[THE RECORDS — start]
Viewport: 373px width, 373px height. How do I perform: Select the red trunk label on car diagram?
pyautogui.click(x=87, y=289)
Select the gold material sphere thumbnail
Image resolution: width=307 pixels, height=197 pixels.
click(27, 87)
[THE RECORDS — finish]
== WHAT IS BEING ASKED ==
Retype the records above in full, with no differences.

== RESULT ==
Viewport: 373px width, 373px height. How do I perform: Select the red trunk label on car diagram?
pyautogui.click(x=87, y=289)
Select the gold material sphere thumbnail
Image resolution: width=307 pixels, height=197 pixels.
click(27, 87)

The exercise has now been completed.